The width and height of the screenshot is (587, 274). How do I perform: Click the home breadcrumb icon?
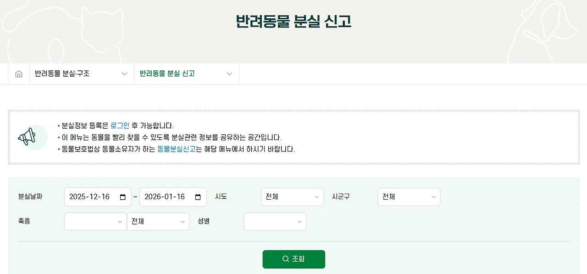(x=18, y=73)
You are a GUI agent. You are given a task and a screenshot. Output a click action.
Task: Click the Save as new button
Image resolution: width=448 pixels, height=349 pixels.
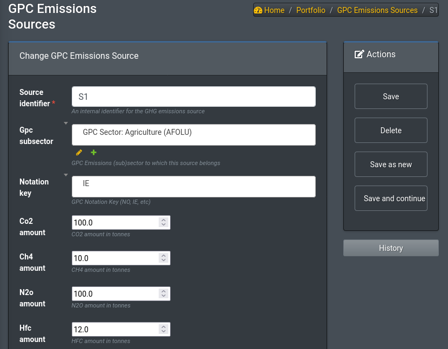pos(391,164)
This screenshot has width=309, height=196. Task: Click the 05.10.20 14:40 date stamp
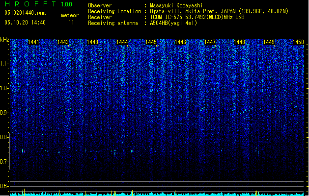[25, 23]
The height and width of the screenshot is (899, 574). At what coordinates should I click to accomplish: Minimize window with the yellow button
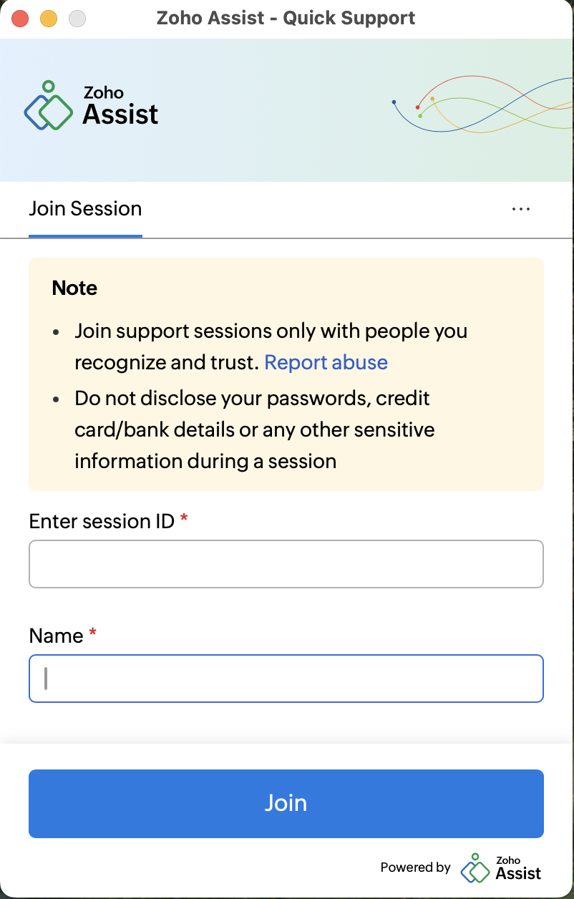tap(49, 19)
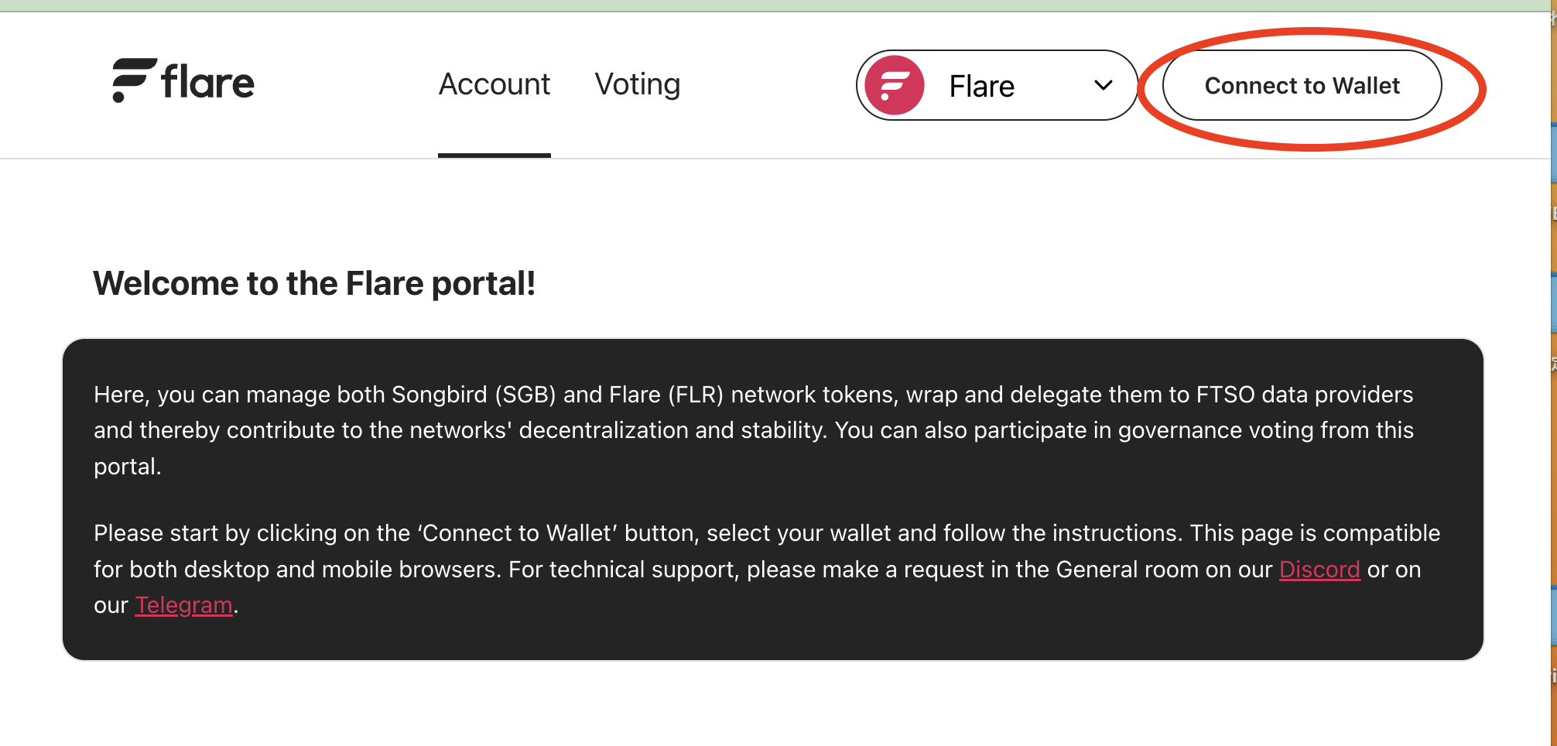Screen dimensions: 1557x746
Task: Click the flare logo mark icon
Action: coord(133,80)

ACTIVITY:
From the line that contains "This screenshot has" to the final line of the material, write out each line exactly. Pictures stay out.

REPLY TO THE EXERCISE:
This screenshot has width=309, height=196. Task: Click the 05.10.20 14:40 date stamp
[25, 23]
The height and width of the screenshot is (899, 574). At what coordinates should I click to accomplish: Minimize window with the yellow button
tap(49, 19)
Screen dimensions: 1557x746
Task: Click the flare logo mark icon
Action: coord(133,80)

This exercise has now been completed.